DATA RECORDS ▸
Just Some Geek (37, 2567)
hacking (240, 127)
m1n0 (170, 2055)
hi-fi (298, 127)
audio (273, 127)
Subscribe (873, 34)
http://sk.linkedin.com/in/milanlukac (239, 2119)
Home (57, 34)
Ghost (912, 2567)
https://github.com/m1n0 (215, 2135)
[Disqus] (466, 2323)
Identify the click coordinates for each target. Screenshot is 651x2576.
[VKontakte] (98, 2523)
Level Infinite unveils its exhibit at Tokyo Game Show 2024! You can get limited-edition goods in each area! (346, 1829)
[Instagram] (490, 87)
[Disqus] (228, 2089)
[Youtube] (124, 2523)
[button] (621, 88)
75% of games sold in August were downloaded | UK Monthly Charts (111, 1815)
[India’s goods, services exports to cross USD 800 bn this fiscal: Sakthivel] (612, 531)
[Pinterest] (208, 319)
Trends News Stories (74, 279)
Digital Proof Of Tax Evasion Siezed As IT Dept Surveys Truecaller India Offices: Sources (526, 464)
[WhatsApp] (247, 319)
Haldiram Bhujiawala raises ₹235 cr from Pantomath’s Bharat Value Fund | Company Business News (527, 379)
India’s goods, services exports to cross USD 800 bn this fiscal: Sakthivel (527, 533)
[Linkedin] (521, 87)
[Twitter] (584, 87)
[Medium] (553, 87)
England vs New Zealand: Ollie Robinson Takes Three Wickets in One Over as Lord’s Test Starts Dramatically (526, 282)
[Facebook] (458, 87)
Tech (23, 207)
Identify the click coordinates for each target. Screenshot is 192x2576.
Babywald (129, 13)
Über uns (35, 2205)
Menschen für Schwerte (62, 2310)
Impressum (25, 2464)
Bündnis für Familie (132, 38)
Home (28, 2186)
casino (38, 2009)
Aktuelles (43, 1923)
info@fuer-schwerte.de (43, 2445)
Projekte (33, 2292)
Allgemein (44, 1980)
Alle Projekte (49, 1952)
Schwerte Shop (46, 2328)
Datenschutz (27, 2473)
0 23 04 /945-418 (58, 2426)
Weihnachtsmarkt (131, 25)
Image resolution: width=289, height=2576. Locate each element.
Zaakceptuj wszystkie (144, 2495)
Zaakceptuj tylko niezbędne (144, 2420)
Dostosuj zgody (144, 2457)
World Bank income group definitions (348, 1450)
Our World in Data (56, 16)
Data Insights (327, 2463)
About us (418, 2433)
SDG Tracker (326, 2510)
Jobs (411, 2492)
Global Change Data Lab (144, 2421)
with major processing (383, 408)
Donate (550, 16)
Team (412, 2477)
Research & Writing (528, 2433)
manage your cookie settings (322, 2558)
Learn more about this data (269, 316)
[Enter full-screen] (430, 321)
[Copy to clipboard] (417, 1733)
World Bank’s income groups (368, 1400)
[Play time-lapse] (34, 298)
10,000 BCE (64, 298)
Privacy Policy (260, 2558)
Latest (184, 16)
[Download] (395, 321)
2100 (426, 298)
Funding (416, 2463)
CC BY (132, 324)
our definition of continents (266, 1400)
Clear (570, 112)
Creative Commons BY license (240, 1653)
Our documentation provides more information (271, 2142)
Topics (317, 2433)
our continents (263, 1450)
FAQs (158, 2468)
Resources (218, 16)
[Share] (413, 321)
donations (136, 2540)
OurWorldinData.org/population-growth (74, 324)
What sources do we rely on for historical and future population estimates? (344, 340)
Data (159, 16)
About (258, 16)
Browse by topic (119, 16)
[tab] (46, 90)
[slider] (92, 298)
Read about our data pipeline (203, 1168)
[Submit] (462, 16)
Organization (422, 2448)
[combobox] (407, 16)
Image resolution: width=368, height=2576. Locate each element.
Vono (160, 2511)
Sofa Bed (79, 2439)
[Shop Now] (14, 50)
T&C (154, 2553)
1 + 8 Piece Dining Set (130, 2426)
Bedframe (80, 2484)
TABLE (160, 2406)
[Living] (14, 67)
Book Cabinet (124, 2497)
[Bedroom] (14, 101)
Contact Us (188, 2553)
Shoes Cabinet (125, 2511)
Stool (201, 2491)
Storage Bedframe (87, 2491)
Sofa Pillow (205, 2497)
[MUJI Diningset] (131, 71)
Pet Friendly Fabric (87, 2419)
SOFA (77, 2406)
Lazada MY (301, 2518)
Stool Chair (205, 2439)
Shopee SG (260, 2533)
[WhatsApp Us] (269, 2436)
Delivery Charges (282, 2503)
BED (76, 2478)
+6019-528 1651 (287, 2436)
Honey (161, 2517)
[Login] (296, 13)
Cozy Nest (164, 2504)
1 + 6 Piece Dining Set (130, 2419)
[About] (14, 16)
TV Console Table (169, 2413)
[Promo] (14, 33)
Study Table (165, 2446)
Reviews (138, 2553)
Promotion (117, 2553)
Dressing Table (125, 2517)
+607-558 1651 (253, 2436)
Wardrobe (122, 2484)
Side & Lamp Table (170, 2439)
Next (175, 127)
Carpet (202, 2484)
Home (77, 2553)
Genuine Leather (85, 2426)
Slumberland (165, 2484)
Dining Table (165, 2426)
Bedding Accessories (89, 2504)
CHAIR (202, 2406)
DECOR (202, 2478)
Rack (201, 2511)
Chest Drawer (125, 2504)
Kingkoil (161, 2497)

REQUIRED ACTION ▸
Copy the listing in full, and keep every word exactly as it is.

WRITTEN SOLUTION ▸
Just Some Geek (37, 2567)
hacking (240, 127)
m1n0 (170, 2055)
hi-fi (298, 127)
audio (273, 127)
Subscribe (873, 34)
http://sk.linkedin.com/in/milanlukac (239, 2119)
Home (57, 34)
Ghost (912, 2567)
https://github.com/m1n0 (215, 2135)
[Disqus] (466, 2323)
Identify the click coordinates for each target. Screenshot is 651x2576.
[VKontakte] (98, 2523)
Level Infinite unveils its exhibit at Tokyo Game Show 2024! You can get limited-edition goods in each area! (346, 1829)
[Instagram] (490, 87)
[Disqus] (228, 2089)
[Youtube] (124, 2523)
[button] (621, 88)
75% of games sold in August were downloaded | UK Monthly Charts (111, 1815)
[India’s goods, services exports to cross USD 800 bn this fiscal: Sakthivel] (612, 531)
[Pinterest] (208, 319)
Trends News Stories (74, 279)
Digital Proof Of Tax Evasion Siezed As IT Dept Surveys Truecaller India Offices: Sources (526, 464)
[WhatsApp] (247, 319)
Haldiram Bhujiawala raises ₹235 cr from Pantomath’s Bharat Value Fund | Company Business News (527, 379)
India’s goods, services exports to cross USD 800 bn this fiscal: Sakthivel (527, 533)
[Linkedin] (521, 87)
[Twitter] (584, 87)
[Medium] (553, 87)
England vs New Zealand: Ollie Robinson Takes Three Wickets in One Over as Lord’s Test Starts Dramatically (526, 282)
[Facebook] (458, 87)
Tech (23, 207)
Identify the click coordinates for each target. Screenshot is 192x2576.
Babywald (129, 13)
Über uns (35, 2205)
Menschen für Schwerte (62, 2310)
Impressum (25, 2464)
Bündnis für Familie (132, 38)
Home (28, 2186)
casino (38, 2009)
Aktuelles (43, 1923)
info@fuer-schwerte.de (43, 2445)
Projekte (33, 2292)
Allgemein (44, 1980)
Alle Projekte (49, 1952)
Schwerte Shop (46, 2328)
Datenschutz (27, 2473)
0 23 04 /945-418 (58, 2426)
Weihnachtsmarkt (131, 25)
Image resolution: width=289, height=2576. Locate each element.
Zaakceptuj wszystkie (144, 2495)
Zaakceptuj tylko niezbędne (144, 2420)
Dostosuj zgody (144, 2457)
World Bank income group definitions (348, 1450)
Our World in Data (56, 16)
Data Insights (327, 2463)
About us (418, 2433)
SDG Tracker (326, 2510)
Jobs (411, 2492)
Global Change Data Lab (144, 2421)
with major processing (383, 408)
Donate (550, 16)
Team (412, 2477)
Research & Writing (528, 2433)
manage your cookie settings (322, 2558)
Learn more about this data (269, 316)
[Enter full-screen] (430, 321)
[Copy to clipboard] (417, 1733)
World Bank’s income groups (368, 1400)
[Play time-lapse] (34, 298)
10,000 BCE (64, 298)
Privacy Policy (260, 2558)
Latest (184, 16)
[Download] (395, 321)
2100 (426, 298)
Funding (416, 2463)
CC BY (132, 324)
our definition of continents (266, 1400)
Clear (570, 112)
Creative Commons BY license (240, 1653)
Our documentation provides more information (271, 2142)
Topics (317, 2433)
our continents (263, 1450)
FAQs (158, 2468)
Resources (218, 16)
[Share] (413, 321)
donations (136, 2540)
OurWorldinData.org/population-growth (74, 324)
What sources do we rely on for historical and future population estimates? (344, 340)
Data (159, 16)
About (258, 16)
Browse by topic (119, 16)
[tab] (46, 90)
[slider] (92, 298)
Read about our data pipeline (203, 1168)
[Submit] (462, 16)
Organization (422, 2448)
[combobox] (407, 16)
Image resolution: width=368, height=2576. Locate each element.
Vono (160, 2511)
Sofa Bed (79, 2439)
[Shop Now] (14, 50)
T&C (154, 2553)
1 + 8 Piece Dining Set (130, 2426)
Bedframe (80, 2484)
TABLE (160, 2406)
[Living] (14, 67)
Book Cabinet (124, 2497)
[Bedroom] (14, 101)
Contact Us (188, 2553)
Shoes Cabinet (125, 2511)
Stool (201, 2491)
Storage Bedframe (87, 2491)
Sofa Pillow (205, 2497)
[MUJI Diningset] (131, 71)
Pet Friendly Fabric (87, 2419)
SOFA (77, 2406)
Lazada MY (301, 2518)
Stool Chair (205, 2439)
Shopee SG (260, 2533)
[WhatsApp Us] (269, 2436)
Delivery Charges (282, 2503)
BED (76, 2478)
+6019-528 1651 (287, 2436)
Honey (161, 2517)
[Login] (296, 13)
Cozy Nest (164, 2504)
1 + 6 Piece Dining Set (130, 2419)
[About] (14, 16)
TV Console Table (169, 2413)
[Promo] (14, 33)
Study Table (165, 2446)
Reviews (138, 2553)
Promotion (117, 2553)
Dressing Table (125, 2517)
+607-558 1651 (253, 2436)
Wardrobe (122, 2484)
Side & Lamp Table (170, 2439)
Next (175, 127)
Carpet (202, 2484)
Home (77, 2553)
Genuine Leather (85, 2426)
Slumberland (165, 2484)
Dining Table (165, 2426)
Bedding Accessories (89, 2504)
CHAIR (202, 2406)
DECOR (202, 2478)
Rack (201, 2511)
Chest Drawer (125, 2504)
Kingkoil (161, 2497)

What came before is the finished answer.